Postoperative biliary leakages were predominantly detected in patients with Cholangiocarcinoma or gallbladder carcinoma. In our cohort, only two patients with intrahepatic CCA were treated by laparoscopic liver resection. All other CCA patients, and especially those with perihilar cholangiocarcinoma received an open liver resection, as described by our group earlier (13). Reports on laparoscopic liver resection for patients with cholangiocarcinoma (CCA) are still scarce. To date, due to oncological superiority, portal vein embolization for preoperative future liver remnant augmentation and “hilar on block resection” remains our treatment strategy for central bile duct carcinomas (14). However, this type of resection which also requires vascular reconstruction of the portal vein, to date was not performed laparoscopically by our group. Furthermore, postoperative hepatic insufficiency and bile leakage after demanding biliary reconstruction, often with several small orifices, contribute to the postoperative complication rate of this complex surgical disease pattern (46).

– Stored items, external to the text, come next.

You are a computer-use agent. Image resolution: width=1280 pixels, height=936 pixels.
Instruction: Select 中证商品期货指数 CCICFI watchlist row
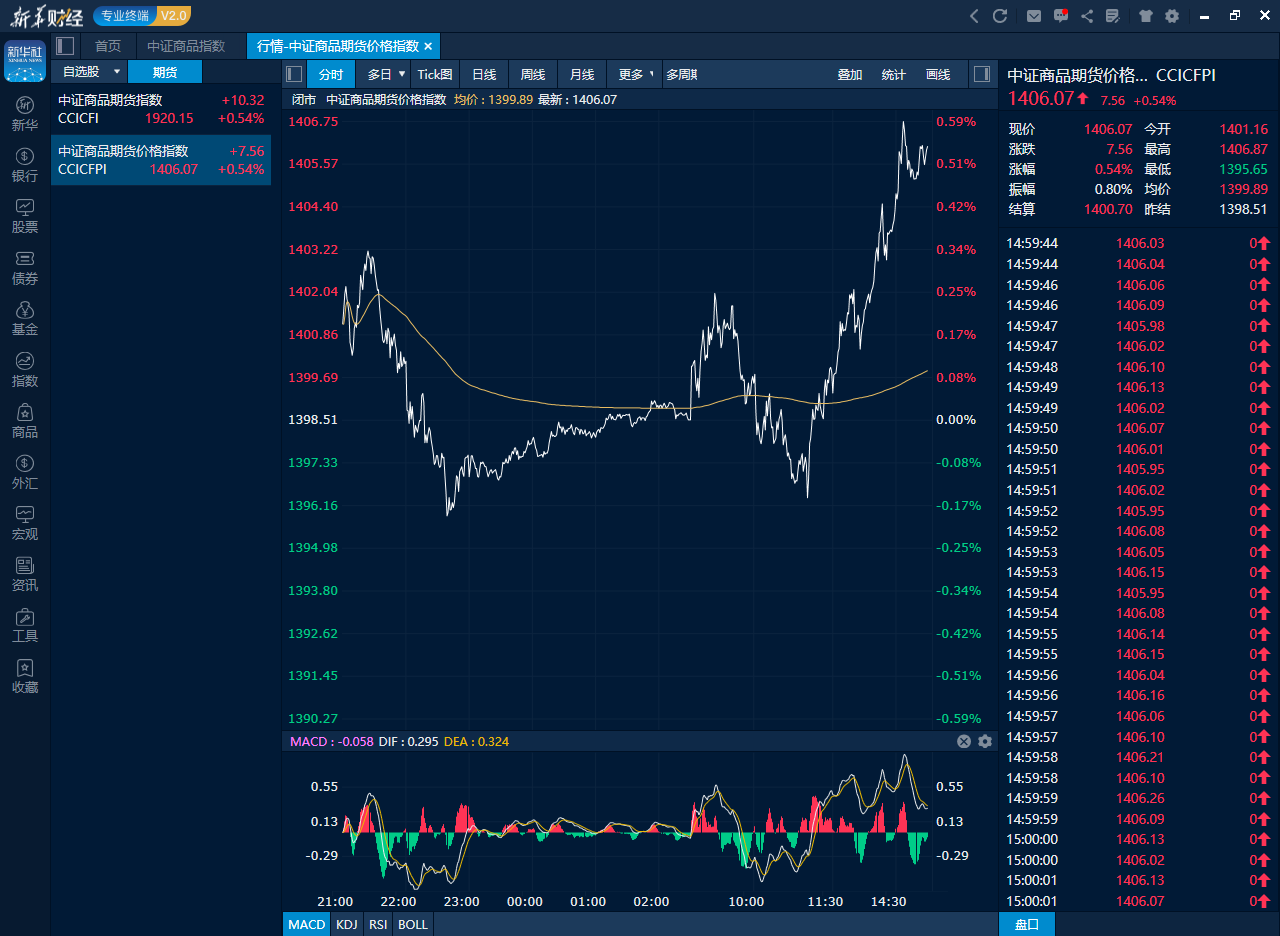(161, 109)
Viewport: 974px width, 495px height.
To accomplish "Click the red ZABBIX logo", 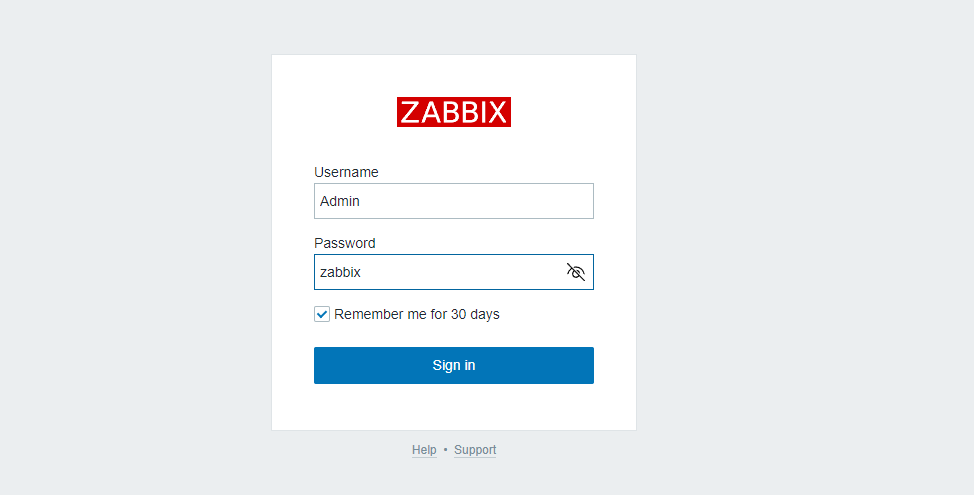I will click(454, 112).
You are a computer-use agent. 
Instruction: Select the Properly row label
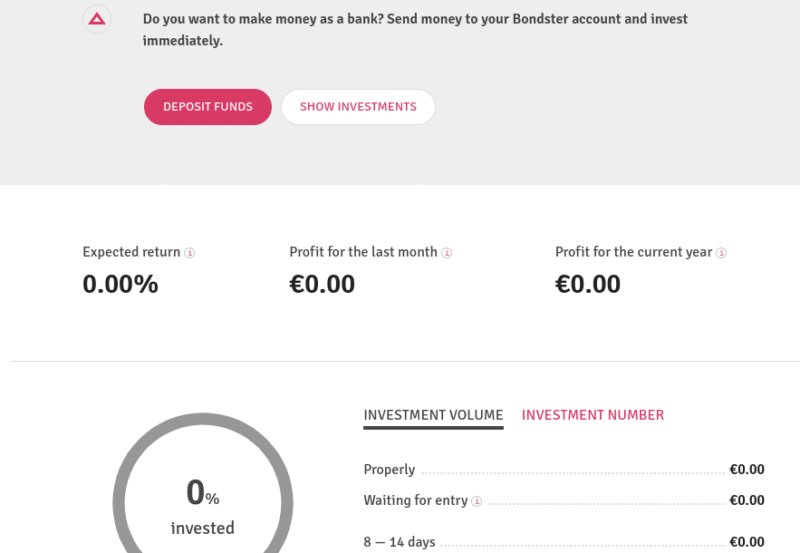389,469
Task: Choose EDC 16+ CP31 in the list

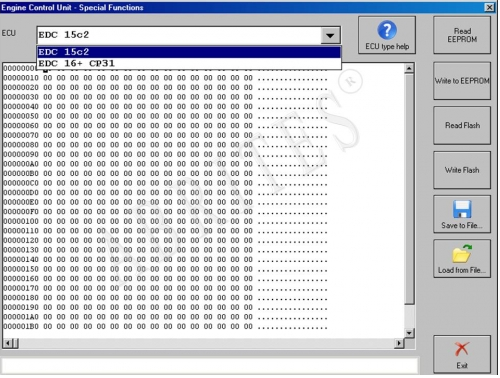Action: click(x=189, y=63)
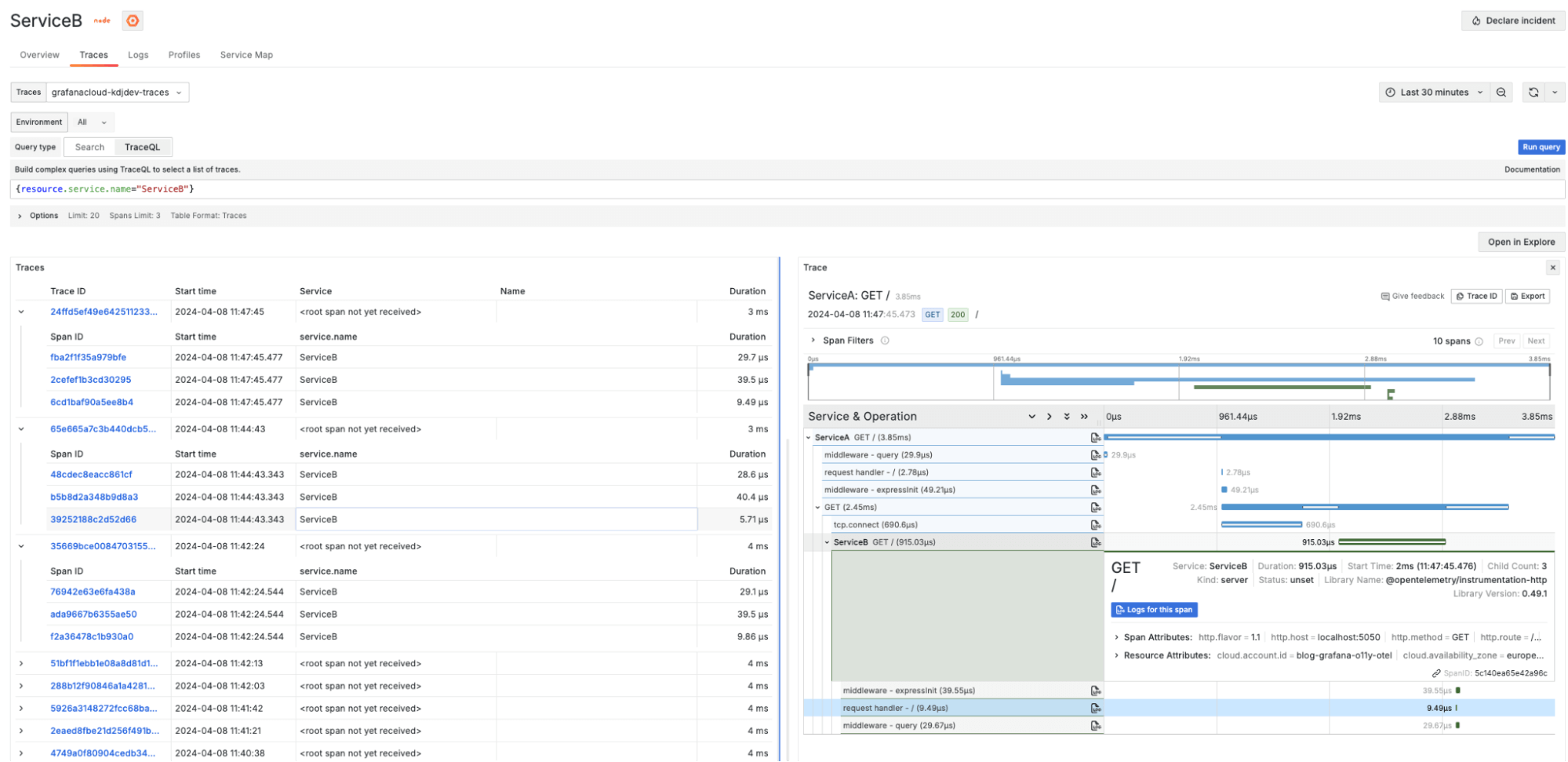Collapse all spans double-chevron icon
Viewport: 1568px width, 762px height.
[x=1067, y=417]
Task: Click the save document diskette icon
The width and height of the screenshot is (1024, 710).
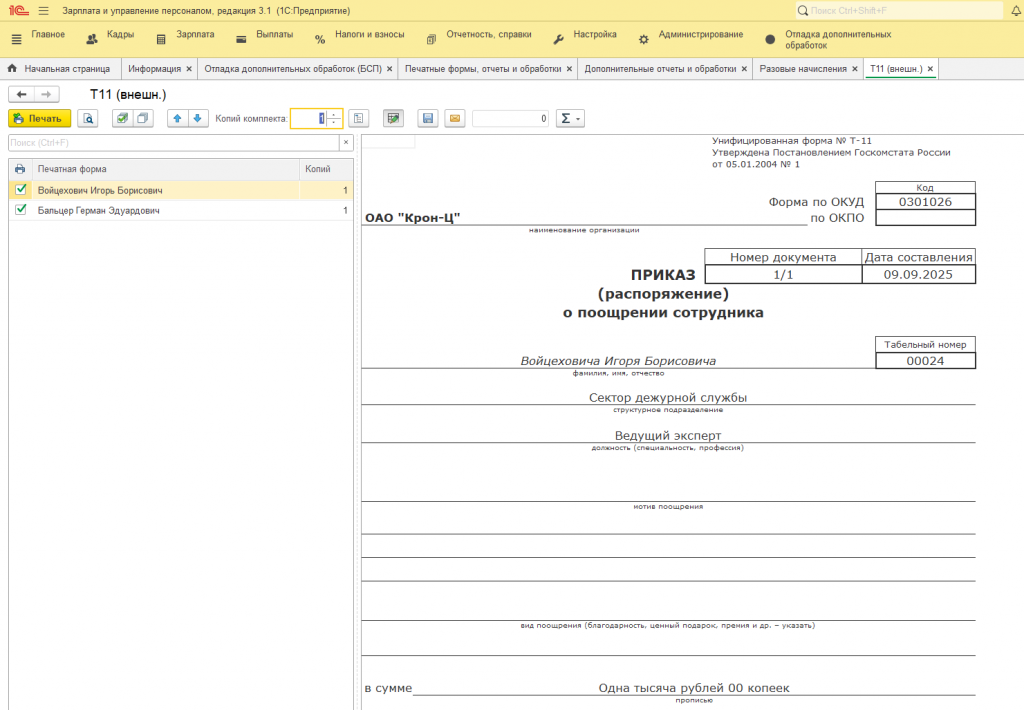Action: click(428, 118)
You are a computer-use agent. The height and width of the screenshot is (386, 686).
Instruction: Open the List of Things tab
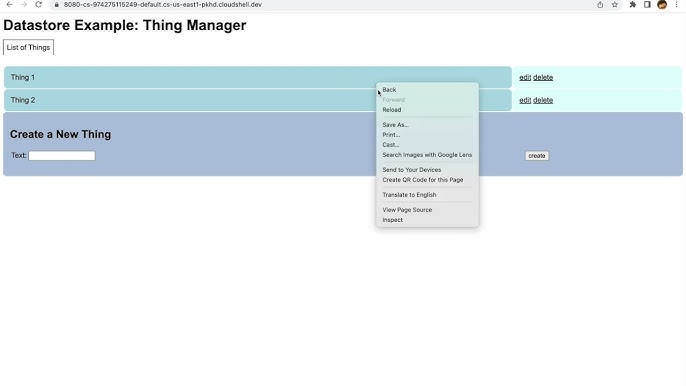point(28,47)
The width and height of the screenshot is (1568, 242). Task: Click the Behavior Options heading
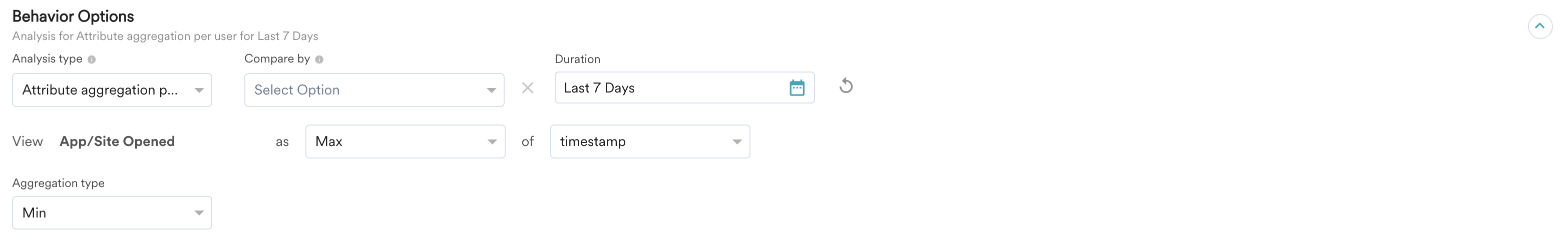pos(73,16)
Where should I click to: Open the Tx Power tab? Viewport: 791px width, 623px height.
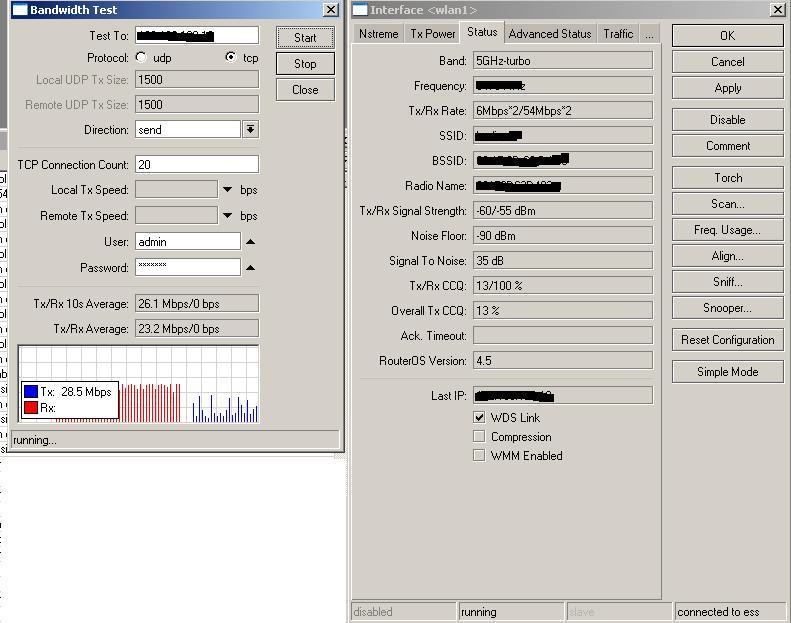432,33
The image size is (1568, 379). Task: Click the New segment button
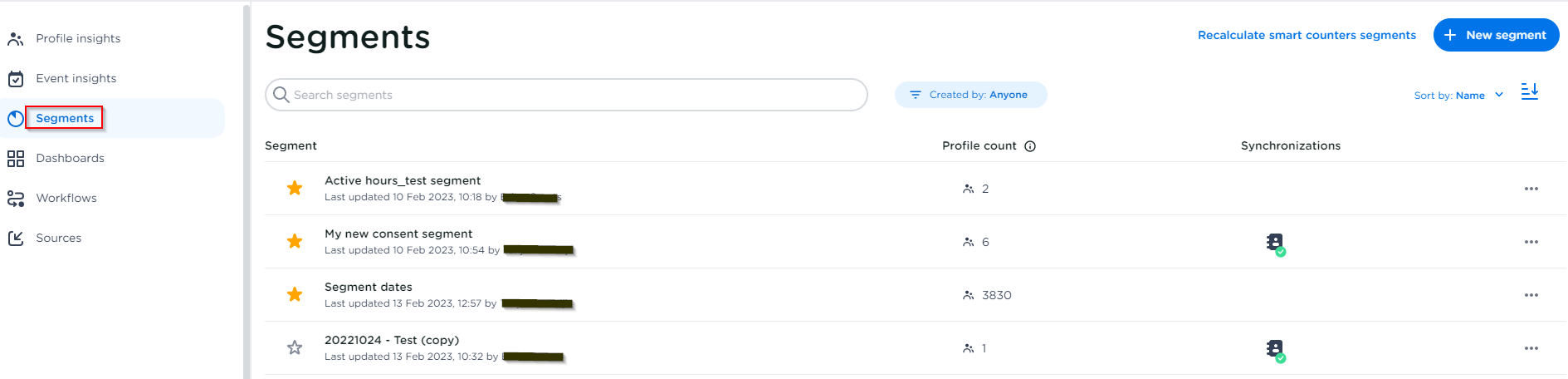click(1496, 35)
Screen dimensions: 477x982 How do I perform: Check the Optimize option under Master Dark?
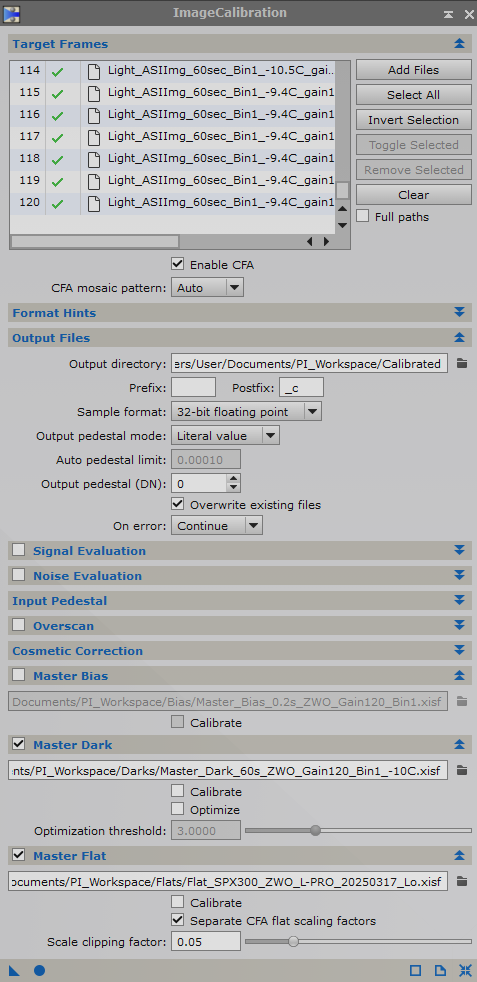178,809
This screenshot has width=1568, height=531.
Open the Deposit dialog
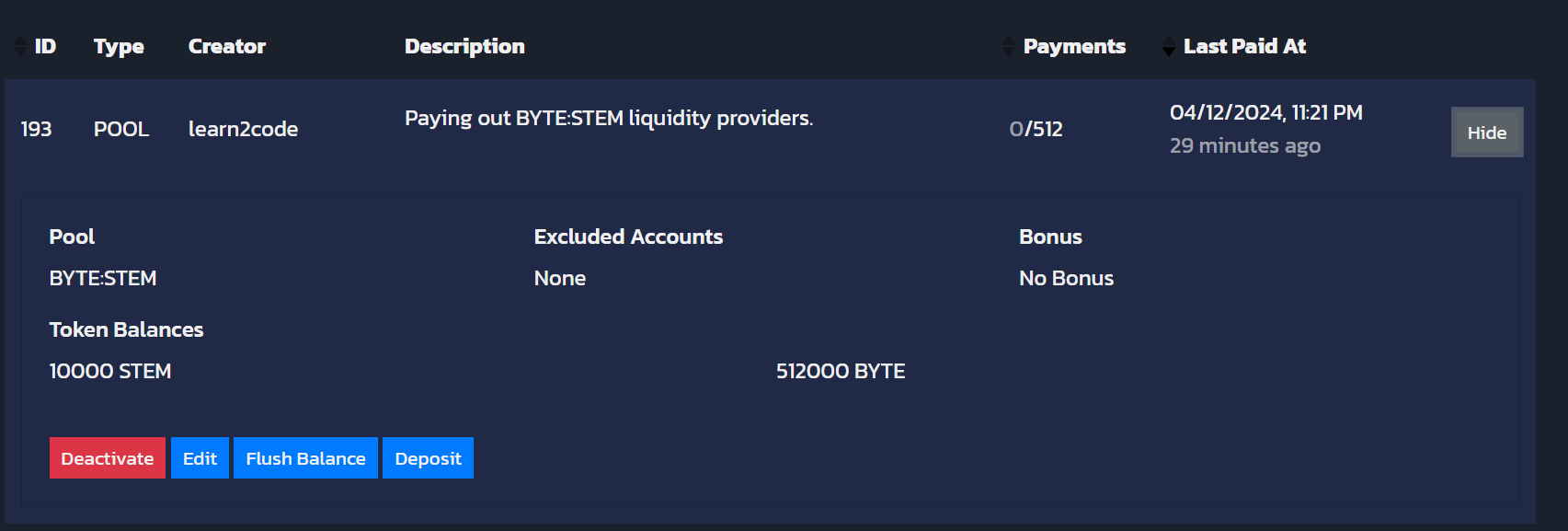[428, 458]
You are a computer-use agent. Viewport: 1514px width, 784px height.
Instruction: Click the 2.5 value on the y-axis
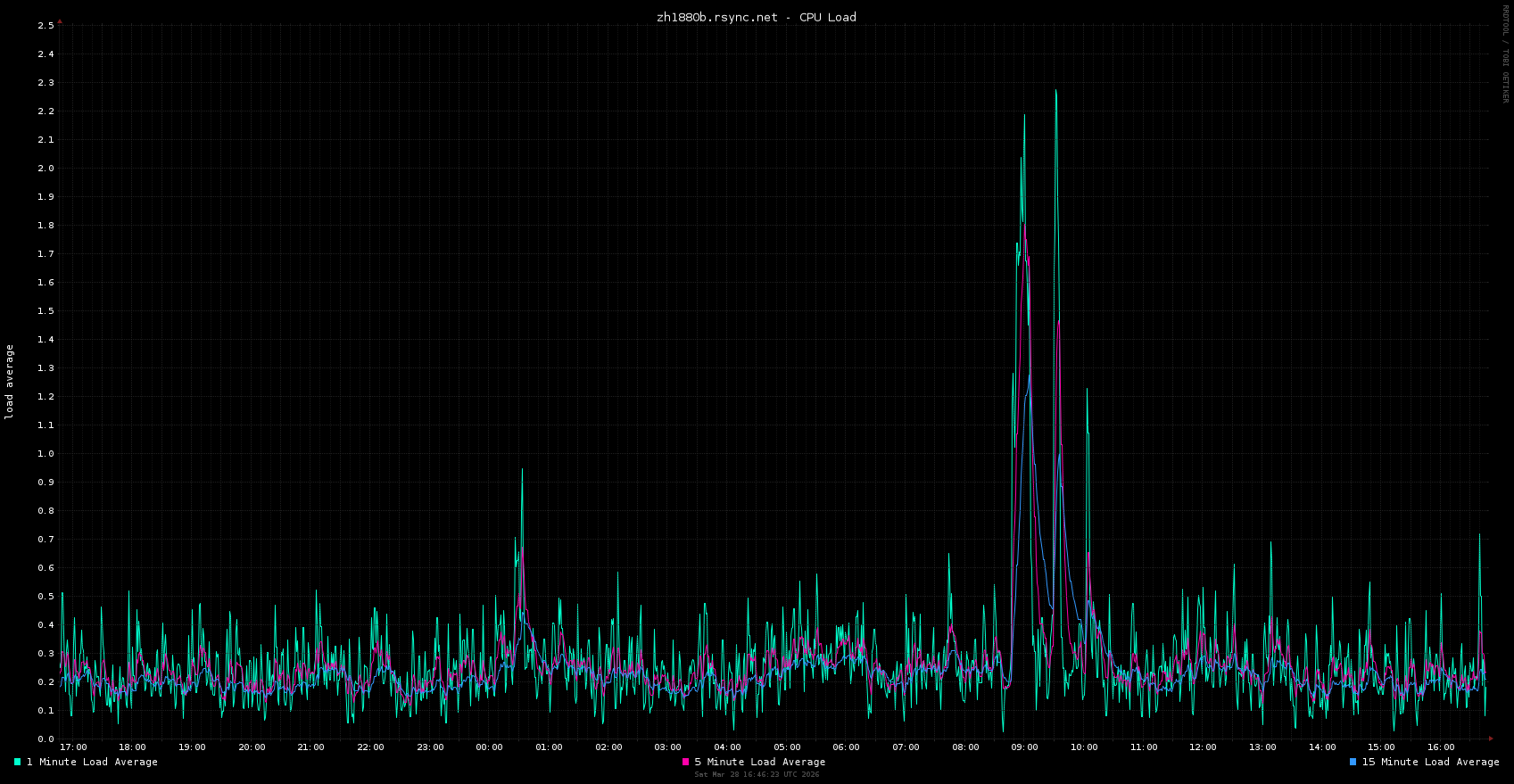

Increased experience is commonly paralleled by increased confidence to perform more complex resections. Our overall morbidity and mortality rates are satisfying, especially when compared to the overall German average (50). The rate of other complications was low in the present analysis for LLR as well as OLR, including blood loss and blood transfusions, e.g., compared to NSQIP data (41), where transfusions were required in 33% of patients. Also, the overall morbidity was very low after LLR and significantly reduced compared to OLR. Even the morbidity of the OLR group compares well with other reports from other European centers (35) and clinics from North America (42). However, since patient characteristics differed between both groups, a direct comparison of both groups is debatable. Especially the mortality seems to be rather dependent on patient characteristics than on surgical technique. Likewise, in an analysis using data on 7621 hepatectomies form the US- NSQIP-database (42) it has been shown that mortality after liver resection is predominantly seen in elderly patients in combination with major liver resection. The incidence of post hepatectomy liver failure however was comparatively low in our study, probably due to extensive perioperative liver function testing including the LiMAx test for this selected group of patients.